Don Box

Ok, I've attended two sessions with Don Box (http://www.gotdotnet.com/team/dbox) and I must warn you guys(girls). Don is doing Questions upfront NOT on the end of the session. The first session (on hosting, app domains etc) (CTS405) this did not work very well as no one asked any questions. So Don simply walked us through the powerpoints and explained and showed usefull things about AppDomains and Hosting platforms.

Lessons Learned:

Use IIS/ ASP.NET as a host

Stay away or move away from .Net remoting and the TcpChannel and BinaryFormatter

 

CTS200 should address Service Orientation and the .Net developer. Here the Question trick worked very well and Don didn't touched his powerpoint sheets but answered great questions from the audience. He will answer all the questions within 48 hours in his blogs but there are a few highlights I will share here with you (i hope I don't mis quote)

.Net Remoting is reenginered DCOM in managed code. It is wonderfull but it has not a lot of usage and is onmly advisable in small projects. Performance is not as good as it should be and security is (out-of-the-box) missing. Major issue is that .Net Remoting is not a good way of implementing a SO based architecture because: for .net Remoting to work you need the .dll on both sides of the wire.

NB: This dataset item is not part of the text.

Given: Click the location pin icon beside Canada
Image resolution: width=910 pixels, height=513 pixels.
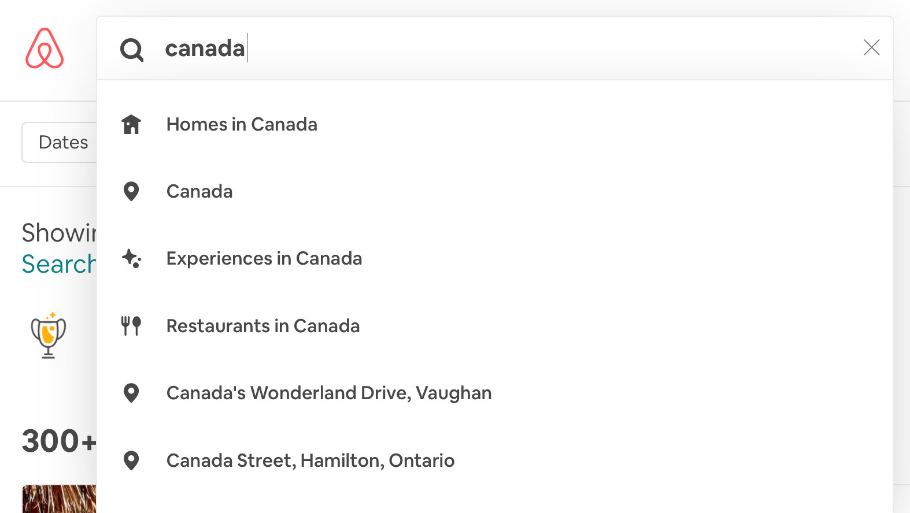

And this means that it is not really messagebased.

Ok for now, going to take a snack and then a ride home.

 

Published 06-29-2004 7:59 PM by Rene Schrieken

Comments

# re: Don Box

Using IIS as a host isn't new, that's the way you should host when distributing your objects. Another way is bringing up a console app, hosting your objects in there, but I don't think that's the way to go! ;)

And the TcpChannel problem is probably because in Whidbey, this will change. That's problem why ePlatform won't work anymore in .NET 2.x because it heavily relies on channels and sinks.

Anyway, I'm don't understand the needing the .dll on both sides of the wire. Could you explain this some?

Wednesday, June 30, 2004 8:52 AM by Rene Schrieken

# re: Don Box

I thought the performance of .NET remoting was 3x that of webservices. Is this incorrect ?

Thursday, July 01, 2004 10:17 AM by Rene Schrieken

# re: Don Box

Well, this proves again you can do anything with statistics, as long as you don't tell the whole truth! ;)

The whole truth is, that on Win2003 with IIS6, Webservices are faster then binary .NET Remoting. I'll try to find the performance tests on Ingo's site, but not being able to search through weblogs sucks bigtime!